* Work instructions:
A single number is the answer here: how many lines of the entries contain "Allows"?

Data extract: Begin

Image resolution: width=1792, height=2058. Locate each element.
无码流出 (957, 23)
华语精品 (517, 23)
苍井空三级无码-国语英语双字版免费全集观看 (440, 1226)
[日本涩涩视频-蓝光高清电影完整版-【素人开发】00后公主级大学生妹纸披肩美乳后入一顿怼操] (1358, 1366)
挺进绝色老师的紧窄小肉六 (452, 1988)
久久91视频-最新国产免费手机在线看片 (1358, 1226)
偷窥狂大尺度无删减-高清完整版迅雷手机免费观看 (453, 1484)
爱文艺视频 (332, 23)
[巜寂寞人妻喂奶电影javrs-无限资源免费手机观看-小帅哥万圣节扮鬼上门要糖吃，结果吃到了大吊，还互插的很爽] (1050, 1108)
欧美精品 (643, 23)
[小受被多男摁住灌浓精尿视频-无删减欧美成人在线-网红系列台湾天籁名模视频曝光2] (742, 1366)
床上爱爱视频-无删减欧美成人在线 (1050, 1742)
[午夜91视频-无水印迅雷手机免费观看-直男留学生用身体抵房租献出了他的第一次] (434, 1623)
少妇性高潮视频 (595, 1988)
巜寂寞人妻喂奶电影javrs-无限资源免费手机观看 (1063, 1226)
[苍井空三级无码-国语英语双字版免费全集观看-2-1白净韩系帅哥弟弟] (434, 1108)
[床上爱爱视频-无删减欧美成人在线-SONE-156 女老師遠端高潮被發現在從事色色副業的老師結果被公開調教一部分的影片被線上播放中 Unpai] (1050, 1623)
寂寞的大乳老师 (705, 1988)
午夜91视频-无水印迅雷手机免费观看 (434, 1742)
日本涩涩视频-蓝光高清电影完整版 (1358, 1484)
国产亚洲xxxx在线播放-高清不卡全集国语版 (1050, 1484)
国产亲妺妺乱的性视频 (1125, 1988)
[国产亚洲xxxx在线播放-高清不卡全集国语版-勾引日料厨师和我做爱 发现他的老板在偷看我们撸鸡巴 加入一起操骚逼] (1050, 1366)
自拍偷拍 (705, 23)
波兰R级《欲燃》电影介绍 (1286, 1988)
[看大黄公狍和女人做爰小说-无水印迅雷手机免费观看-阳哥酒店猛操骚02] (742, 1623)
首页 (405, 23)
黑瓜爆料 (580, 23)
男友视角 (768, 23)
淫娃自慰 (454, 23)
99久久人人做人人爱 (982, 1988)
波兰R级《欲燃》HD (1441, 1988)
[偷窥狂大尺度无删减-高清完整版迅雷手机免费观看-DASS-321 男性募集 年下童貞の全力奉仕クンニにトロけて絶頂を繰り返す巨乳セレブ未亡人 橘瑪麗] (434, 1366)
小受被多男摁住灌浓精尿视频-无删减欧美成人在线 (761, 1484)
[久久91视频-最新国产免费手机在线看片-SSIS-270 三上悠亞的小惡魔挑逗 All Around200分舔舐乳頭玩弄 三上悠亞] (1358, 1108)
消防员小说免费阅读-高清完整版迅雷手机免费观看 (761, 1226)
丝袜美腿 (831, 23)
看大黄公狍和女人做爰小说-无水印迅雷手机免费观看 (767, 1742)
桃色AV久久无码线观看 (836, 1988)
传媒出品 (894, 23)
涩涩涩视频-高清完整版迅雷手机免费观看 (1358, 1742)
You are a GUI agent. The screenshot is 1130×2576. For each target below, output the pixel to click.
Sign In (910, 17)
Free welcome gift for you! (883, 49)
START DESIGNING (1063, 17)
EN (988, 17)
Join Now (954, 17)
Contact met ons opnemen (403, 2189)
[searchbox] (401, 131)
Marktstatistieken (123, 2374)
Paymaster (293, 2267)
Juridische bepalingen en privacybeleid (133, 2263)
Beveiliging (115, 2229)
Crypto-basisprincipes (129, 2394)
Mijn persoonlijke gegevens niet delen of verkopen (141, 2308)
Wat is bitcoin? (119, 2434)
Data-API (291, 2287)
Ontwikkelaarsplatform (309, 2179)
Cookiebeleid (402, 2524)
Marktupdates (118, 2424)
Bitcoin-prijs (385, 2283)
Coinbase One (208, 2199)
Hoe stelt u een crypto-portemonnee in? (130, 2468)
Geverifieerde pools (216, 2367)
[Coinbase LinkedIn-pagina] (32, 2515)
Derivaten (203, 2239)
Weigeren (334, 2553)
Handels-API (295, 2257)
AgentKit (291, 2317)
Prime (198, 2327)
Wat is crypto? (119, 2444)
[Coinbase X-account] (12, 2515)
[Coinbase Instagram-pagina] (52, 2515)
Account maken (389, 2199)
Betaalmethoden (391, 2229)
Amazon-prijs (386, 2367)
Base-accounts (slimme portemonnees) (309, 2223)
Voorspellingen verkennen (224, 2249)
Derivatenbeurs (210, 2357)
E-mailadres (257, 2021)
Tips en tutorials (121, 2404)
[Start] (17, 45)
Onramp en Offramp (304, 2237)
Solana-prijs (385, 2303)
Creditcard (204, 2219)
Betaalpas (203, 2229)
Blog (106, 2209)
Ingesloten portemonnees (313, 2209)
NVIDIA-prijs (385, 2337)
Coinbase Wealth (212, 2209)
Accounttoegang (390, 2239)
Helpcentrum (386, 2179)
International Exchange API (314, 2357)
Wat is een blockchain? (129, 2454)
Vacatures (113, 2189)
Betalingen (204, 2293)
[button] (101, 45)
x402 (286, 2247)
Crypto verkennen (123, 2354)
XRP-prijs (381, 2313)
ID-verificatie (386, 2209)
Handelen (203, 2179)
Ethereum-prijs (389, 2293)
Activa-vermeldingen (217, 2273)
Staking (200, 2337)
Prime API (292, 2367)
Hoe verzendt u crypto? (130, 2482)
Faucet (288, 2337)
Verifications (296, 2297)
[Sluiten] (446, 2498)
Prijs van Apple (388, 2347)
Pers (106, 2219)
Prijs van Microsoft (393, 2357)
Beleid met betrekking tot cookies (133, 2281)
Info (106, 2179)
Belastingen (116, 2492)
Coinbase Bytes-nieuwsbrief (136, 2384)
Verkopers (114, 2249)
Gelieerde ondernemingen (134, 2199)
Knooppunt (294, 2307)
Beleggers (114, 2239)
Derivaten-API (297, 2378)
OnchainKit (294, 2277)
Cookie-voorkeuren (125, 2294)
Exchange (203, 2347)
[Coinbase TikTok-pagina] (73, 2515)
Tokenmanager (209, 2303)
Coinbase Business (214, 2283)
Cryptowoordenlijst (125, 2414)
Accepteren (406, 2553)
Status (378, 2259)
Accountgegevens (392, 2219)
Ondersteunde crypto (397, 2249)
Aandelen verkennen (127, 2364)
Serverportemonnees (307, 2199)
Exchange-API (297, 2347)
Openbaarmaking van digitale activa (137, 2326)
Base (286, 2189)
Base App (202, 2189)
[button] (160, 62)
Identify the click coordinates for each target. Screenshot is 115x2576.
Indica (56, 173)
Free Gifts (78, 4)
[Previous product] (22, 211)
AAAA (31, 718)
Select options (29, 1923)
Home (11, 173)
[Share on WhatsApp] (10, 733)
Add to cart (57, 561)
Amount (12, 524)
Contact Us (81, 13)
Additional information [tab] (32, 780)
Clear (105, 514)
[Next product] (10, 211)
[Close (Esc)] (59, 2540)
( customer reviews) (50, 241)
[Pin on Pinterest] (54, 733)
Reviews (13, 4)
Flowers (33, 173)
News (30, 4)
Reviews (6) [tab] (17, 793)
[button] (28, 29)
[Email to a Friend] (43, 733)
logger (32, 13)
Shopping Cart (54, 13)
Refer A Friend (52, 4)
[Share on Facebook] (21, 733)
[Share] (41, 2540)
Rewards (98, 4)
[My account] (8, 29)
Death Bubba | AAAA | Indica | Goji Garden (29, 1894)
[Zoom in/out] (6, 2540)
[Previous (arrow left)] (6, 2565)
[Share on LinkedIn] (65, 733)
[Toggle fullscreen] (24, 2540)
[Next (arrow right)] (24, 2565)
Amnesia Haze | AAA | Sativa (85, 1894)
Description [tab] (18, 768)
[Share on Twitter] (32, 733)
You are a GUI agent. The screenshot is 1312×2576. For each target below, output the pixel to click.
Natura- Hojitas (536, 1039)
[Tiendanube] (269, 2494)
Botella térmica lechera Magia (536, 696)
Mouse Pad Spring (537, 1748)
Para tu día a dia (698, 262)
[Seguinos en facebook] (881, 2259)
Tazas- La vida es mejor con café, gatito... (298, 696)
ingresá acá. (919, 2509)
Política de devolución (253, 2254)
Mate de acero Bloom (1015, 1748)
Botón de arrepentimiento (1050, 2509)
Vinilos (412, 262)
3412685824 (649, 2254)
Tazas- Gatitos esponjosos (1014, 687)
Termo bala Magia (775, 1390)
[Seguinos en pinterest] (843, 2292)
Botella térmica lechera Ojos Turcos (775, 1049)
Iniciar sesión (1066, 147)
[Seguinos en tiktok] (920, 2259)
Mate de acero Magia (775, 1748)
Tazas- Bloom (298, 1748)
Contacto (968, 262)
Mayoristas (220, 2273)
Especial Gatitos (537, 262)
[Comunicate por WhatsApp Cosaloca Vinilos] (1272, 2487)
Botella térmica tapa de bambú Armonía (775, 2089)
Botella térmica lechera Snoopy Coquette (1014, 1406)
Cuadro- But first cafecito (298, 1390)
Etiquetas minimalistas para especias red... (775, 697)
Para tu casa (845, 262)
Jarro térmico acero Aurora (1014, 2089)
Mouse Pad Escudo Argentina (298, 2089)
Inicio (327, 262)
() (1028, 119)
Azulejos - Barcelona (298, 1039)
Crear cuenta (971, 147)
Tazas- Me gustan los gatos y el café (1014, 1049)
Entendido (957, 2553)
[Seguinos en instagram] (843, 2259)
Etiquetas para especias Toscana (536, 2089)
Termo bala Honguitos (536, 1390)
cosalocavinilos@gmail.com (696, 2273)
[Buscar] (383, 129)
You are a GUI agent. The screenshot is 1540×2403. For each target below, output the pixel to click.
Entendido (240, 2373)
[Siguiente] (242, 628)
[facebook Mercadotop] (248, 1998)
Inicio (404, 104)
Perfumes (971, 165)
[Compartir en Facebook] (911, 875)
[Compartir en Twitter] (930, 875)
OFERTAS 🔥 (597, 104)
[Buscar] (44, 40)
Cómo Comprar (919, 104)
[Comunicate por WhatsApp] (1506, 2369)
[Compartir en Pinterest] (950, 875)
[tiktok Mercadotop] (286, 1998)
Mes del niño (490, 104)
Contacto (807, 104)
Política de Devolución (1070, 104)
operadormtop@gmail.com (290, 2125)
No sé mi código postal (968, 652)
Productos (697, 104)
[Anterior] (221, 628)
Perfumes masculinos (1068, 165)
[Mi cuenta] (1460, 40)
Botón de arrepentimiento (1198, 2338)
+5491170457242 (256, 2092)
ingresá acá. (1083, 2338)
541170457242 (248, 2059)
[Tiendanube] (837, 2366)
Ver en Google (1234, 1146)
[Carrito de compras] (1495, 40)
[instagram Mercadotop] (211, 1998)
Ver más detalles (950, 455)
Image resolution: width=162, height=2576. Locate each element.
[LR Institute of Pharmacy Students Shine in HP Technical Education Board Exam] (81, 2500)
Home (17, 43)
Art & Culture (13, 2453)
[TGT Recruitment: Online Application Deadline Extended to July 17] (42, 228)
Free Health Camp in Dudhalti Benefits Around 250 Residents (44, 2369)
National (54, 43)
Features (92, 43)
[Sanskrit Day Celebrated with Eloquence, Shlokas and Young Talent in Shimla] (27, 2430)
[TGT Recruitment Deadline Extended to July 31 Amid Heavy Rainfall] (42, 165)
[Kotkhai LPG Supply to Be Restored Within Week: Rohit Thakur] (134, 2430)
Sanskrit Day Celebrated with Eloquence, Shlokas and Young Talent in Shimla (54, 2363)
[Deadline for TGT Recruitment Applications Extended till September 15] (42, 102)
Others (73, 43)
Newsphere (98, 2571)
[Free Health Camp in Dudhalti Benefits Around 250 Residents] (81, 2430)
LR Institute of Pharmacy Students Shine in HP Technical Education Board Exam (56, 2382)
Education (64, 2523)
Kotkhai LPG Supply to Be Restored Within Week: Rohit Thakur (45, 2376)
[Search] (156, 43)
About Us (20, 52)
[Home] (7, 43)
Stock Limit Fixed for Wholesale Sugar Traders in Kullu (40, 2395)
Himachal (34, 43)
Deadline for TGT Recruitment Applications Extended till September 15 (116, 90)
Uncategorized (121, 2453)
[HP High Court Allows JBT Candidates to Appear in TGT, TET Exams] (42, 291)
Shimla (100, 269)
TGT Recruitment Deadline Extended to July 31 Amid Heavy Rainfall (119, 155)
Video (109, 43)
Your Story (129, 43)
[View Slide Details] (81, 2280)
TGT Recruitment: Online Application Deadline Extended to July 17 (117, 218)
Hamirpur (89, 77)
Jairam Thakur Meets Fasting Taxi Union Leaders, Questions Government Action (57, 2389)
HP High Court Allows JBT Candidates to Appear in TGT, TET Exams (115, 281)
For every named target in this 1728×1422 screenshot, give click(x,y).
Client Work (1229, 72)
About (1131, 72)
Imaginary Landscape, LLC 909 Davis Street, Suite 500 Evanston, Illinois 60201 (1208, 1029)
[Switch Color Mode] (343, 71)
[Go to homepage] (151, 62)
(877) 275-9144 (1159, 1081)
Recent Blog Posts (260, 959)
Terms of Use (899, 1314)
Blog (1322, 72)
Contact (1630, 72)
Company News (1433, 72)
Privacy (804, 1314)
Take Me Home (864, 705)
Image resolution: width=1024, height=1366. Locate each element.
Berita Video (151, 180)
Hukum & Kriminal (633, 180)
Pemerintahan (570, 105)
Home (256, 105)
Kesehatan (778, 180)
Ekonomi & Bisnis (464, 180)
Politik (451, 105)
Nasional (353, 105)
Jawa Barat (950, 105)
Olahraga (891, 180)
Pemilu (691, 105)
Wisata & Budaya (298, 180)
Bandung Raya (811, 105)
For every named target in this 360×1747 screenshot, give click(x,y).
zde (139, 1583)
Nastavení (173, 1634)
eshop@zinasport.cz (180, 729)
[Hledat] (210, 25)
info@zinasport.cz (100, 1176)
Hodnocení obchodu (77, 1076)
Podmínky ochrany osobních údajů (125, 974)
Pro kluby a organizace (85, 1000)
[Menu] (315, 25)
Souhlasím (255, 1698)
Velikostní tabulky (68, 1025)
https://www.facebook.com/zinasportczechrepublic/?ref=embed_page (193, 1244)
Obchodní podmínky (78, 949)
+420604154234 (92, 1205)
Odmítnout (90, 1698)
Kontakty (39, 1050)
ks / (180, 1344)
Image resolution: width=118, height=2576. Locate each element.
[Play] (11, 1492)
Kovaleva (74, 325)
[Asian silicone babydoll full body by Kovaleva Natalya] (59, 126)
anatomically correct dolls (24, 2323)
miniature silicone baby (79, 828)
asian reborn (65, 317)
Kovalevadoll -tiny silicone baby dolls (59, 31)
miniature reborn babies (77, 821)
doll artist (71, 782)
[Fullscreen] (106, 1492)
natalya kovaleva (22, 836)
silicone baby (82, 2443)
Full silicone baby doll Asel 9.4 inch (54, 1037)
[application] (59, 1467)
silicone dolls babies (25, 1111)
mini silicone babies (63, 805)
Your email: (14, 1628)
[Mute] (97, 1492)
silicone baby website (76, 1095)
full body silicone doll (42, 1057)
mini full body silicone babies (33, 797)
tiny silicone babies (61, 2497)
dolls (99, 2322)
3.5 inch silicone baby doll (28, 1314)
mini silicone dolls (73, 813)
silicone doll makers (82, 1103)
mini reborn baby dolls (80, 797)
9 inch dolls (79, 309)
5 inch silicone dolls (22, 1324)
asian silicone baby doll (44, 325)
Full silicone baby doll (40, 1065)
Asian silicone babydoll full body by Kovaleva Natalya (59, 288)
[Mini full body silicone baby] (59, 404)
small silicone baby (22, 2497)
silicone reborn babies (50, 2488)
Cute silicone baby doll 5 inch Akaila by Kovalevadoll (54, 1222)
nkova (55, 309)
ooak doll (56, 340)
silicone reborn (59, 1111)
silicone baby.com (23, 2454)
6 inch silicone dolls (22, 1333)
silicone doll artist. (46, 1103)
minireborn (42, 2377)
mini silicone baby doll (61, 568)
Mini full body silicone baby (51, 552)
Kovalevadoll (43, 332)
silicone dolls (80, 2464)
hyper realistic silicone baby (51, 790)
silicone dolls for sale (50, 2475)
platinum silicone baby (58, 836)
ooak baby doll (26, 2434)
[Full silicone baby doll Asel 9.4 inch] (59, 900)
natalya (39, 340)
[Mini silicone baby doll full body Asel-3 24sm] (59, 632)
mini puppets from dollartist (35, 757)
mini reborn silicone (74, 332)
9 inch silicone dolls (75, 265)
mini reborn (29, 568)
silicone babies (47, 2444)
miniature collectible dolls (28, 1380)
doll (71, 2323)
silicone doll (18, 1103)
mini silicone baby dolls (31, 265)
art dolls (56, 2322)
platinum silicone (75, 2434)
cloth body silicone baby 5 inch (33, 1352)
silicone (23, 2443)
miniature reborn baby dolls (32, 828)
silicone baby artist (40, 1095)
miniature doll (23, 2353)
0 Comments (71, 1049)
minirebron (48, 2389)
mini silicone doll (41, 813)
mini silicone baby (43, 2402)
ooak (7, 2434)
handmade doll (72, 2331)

Data extract: End

* Response:
2